International Womens Day 2021
Today is International Women’s Day, a day to celebrate women and their achievements.
Did you know that the SDA Newcastle & Northern Branch is comprised of over 13,564 women and men joining together to form their Union?
Of this, 9,256 members are women. That is 9,256 reasons to bring up the topic of superannuation.
2020, and the once in 100-year pandemic that ensued, issued many challenges for our members.
Covid-19’s arrival meant reduced shifts and stand downs for some workers, while others in supermarkets were classed essential and worked around the clock.
This helped teach the community many things, but one of the most important lessons was to learn to protect your future.
Most people consider super as not the most exciting of topics, but it should be.
Your super account is your future investment, but it also offers many insurance options such as income protection, total permanent disability (TPD) and accident/death insurance.

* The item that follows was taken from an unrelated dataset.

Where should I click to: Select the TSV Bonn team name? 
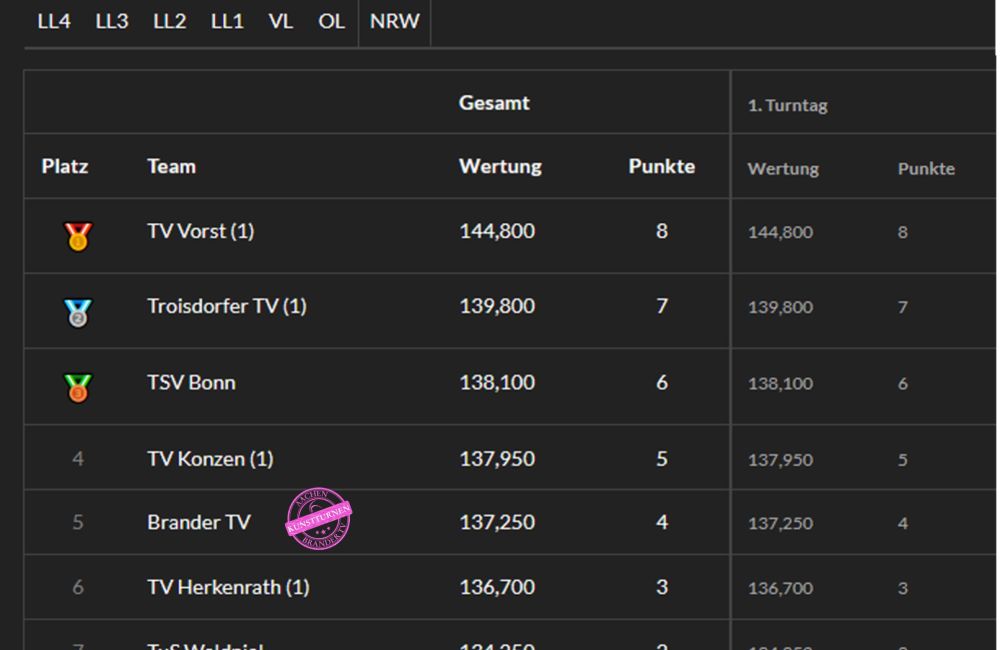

Super is an important topic for everyone, but for women it is vitally important.
Women should pay more attention to their accounts as current research shows that a staggering 90% of women will retire with inadequate retirement savings.
Women make up 46.9% of the current workforce of 12,939,000 which means the female workforce in this country is a little off 6,000,000.

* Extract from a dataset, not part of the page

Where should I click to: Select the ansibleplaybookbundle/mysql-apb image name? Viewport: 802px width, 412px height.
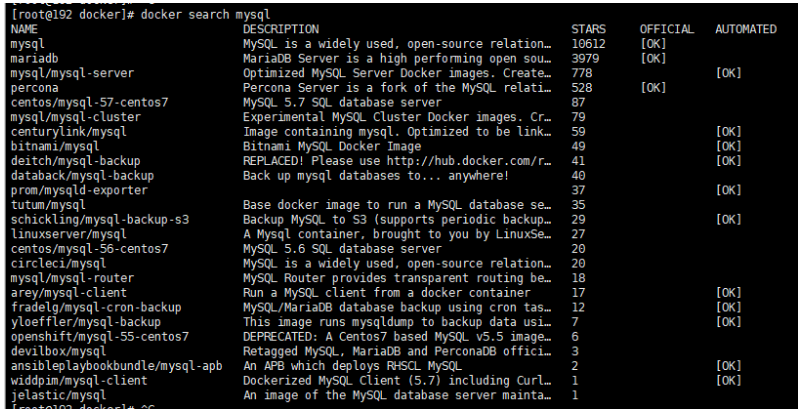point(116,366)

To imagine that 90% of these women will retire with inadequate retirement savings is staggering.
Would you be happy to know that 40% of single, older retired women live in poverty and will experience economic insecurity in retirement?
In the year 2021, 44% of women still rely on their partners as their main source of funds for retirement.
8.5% of these women between 65-74 still have a mortgage, and this number would be expected to increase with the cost of the modern-day mortgage taking up a large slice of women’s weekly income.
Including part-time workers, the average female salary is around $44,000 annually.
Females who graduate alongside male workers in the same roles still earn around $5,000 less per year than their male counterparts, achieving this whilst spending on average around five hours a day longer caring for children.
The key factors behind the gender super gap are varied.
43% of women in the workforce are employed on a part-time basis.
Women who are employed on a full-time basis earn approximately 18% less than their male counterparts whilst also taking on average five years out of the workforce to care for children and other family members.
This is a leading cause as to why women’s superannuation savings stagnate and fall behind their male counterparts.
The current 9.5% Superannuation Guarantee is just not enough for women to accrue sufficient savings for their retirement.
It is estimated 220,000 women miss out on $125 million of superannuation contributions as they do not meet the requirement of earning $450 per month from one employer.
Many of these women work more than one part-time job just to help make ends meet.
Have you checked your super account lately? Have you reviewed your insurance?
Who knows what tomorrow will bring? We best get prepared!